相場が再び大きく崩れてきた。日経平均は、既に8月のチャイナショックでの安値1万7714円を9月8日に1万7415円と下回っていたが、今朝は前日比586円安の1万7059円と急落、「チャイナショック第2ステージ」ともいえる展開となっている。

中国経済の先行き不安を深刻に捉え直す必要があるように思われる。中国経済問題が、米中間の政治問題として浮上してきたと見る必要が出てきたからだ。今回、米中首脳会談では、習主席の訪米前の軍事パレードでは大陸間弾道ミサイルを誇示し、首脳会談では東シナ海での軍事拡大には一歩も譲歩しない強い姿勢をみせた。

アメリカは、国賓待遇で表面上は習主席を迎えたが、安倍総理が米国議会で行った演説を習主席には与えなかった。習主席との会談ではオバマ大統領にほどんどにこやかな表情はなかった。難民問題などはオバマ外交の弱腰が原因とも指摘され、しかも、ここに来て中国の軍事拡大を許しているのもオバマ外交の失敗との見方は米国内で強まっているようだ。

ロシアのウクライナ侵攻でアメリカなどはロシアに経済制裁を課している。中国の東シナ海での埋め立て基地建設に対しアメリカはロシア対応と同じように経済面での締め付けを強化してくる可能性が予想される。ましてや、来年の大統領選挙で仮に共和党が勝利すればその動きは鮮明となるものとみられる。

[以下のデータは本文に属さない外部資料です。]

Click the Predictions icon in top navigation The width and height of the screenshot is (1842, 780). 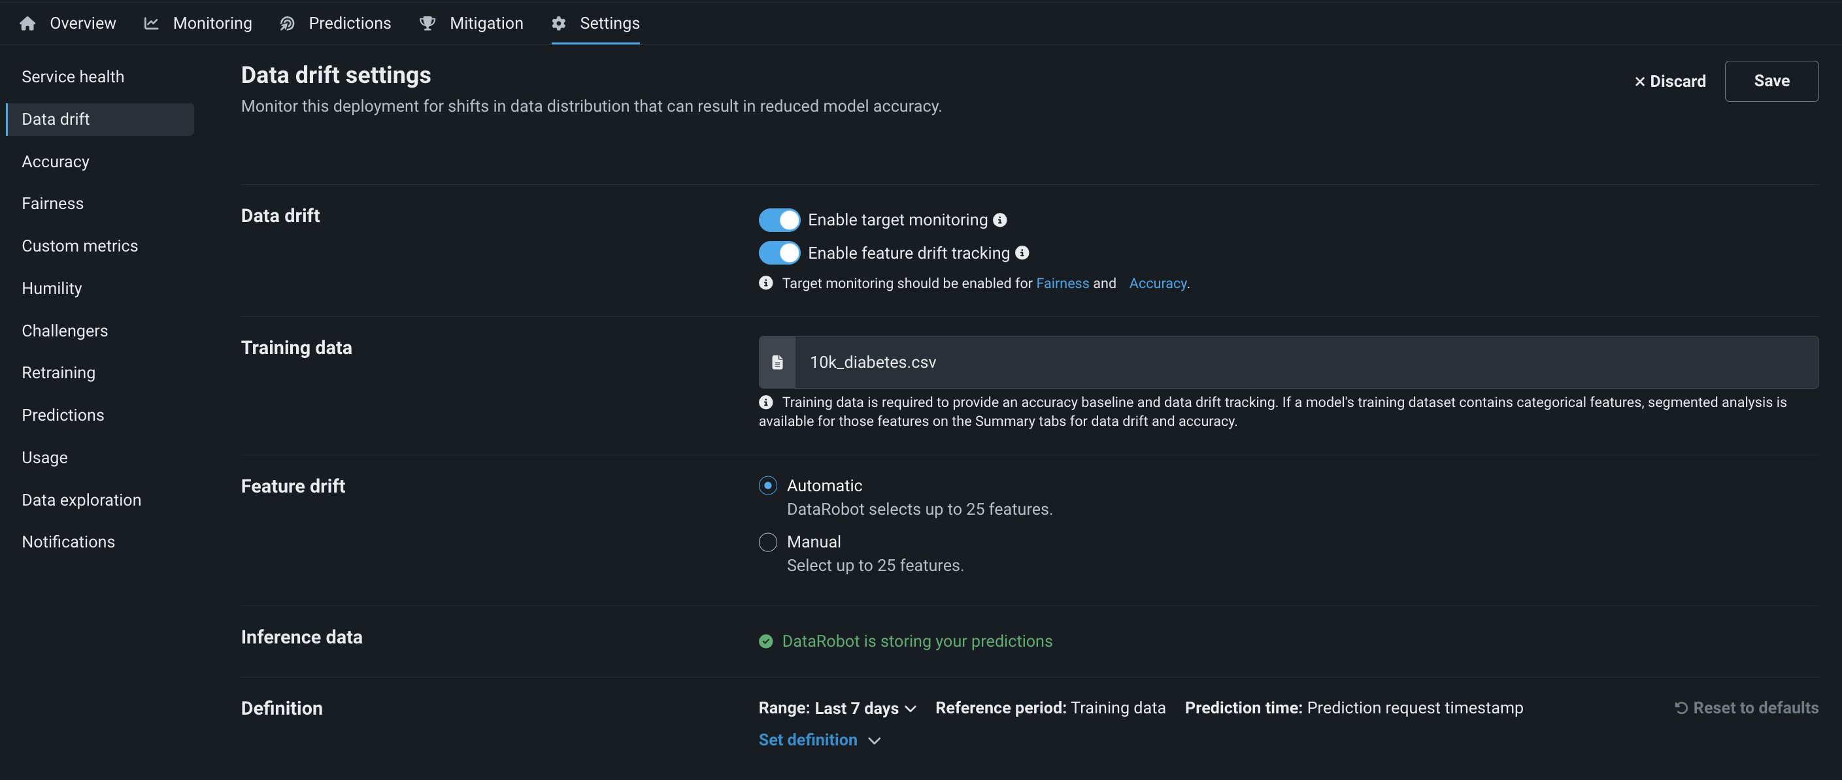click(x=287, y=24)
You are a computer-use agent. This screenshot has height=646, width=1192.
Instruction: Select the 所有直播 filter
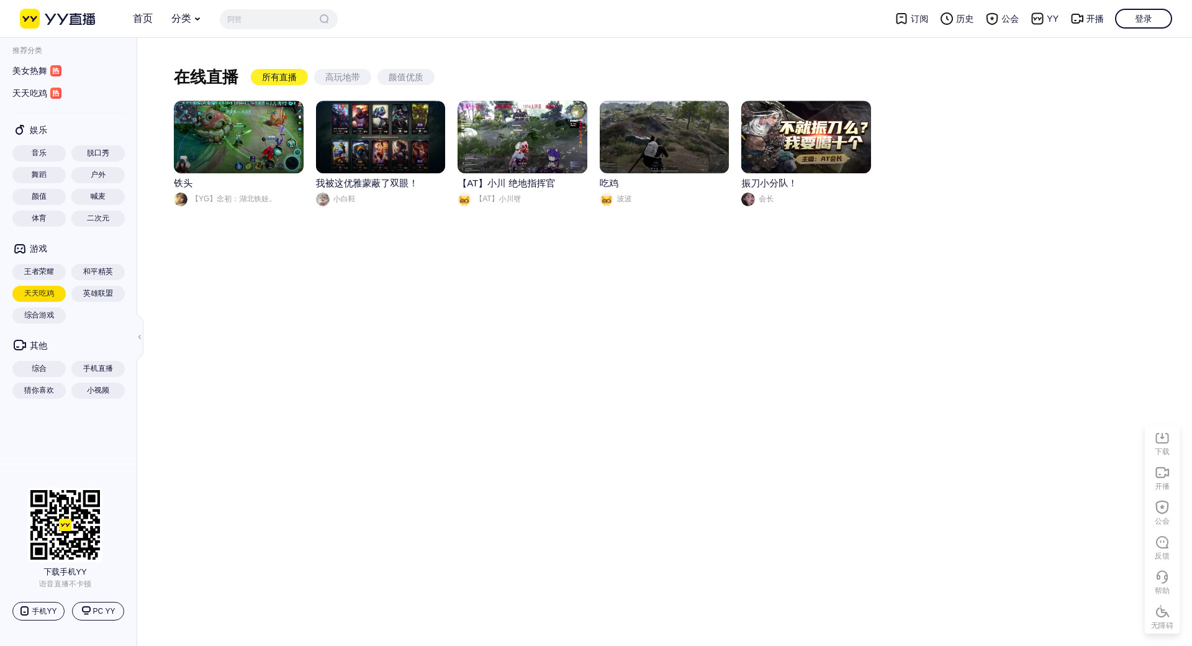click(279, 77)
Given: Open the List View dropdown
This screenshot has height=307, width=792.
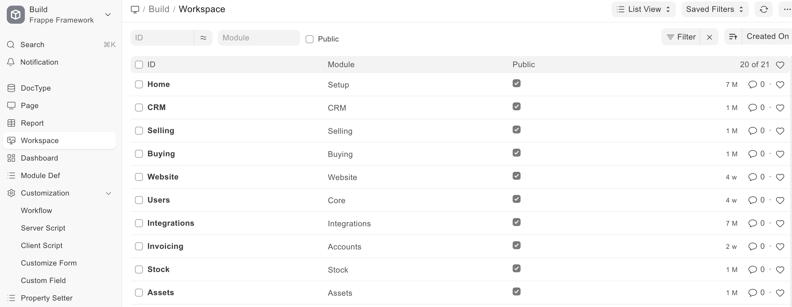Looking at the screenshot, I should click(x=643, y=10).
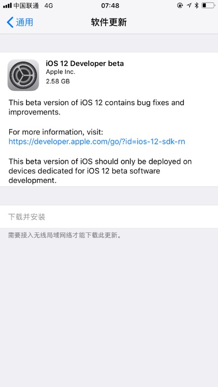Tap the Settings gear app icon
The height and width of the screenshot is (387, 218).
23,75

ロシア経済は制裁によって低迷、欧州経済不振の一因ともなっている。今後、中国経済への締め付けが強化されれば、中国経済減速はより深刻となり立ち直りかけている欧州経済、強いては世界景気への悪影響は避けられない。

今朝は世界経済停滞の影響もあって第一中央汽船が経営破たんした。8月のチャイナショックは中国経済問題を経済だけの問題としてマーケットは捉えていたが、今後は中国経済問題には政治力が加わってきたとみられることを重視しておく必要がありそうだ。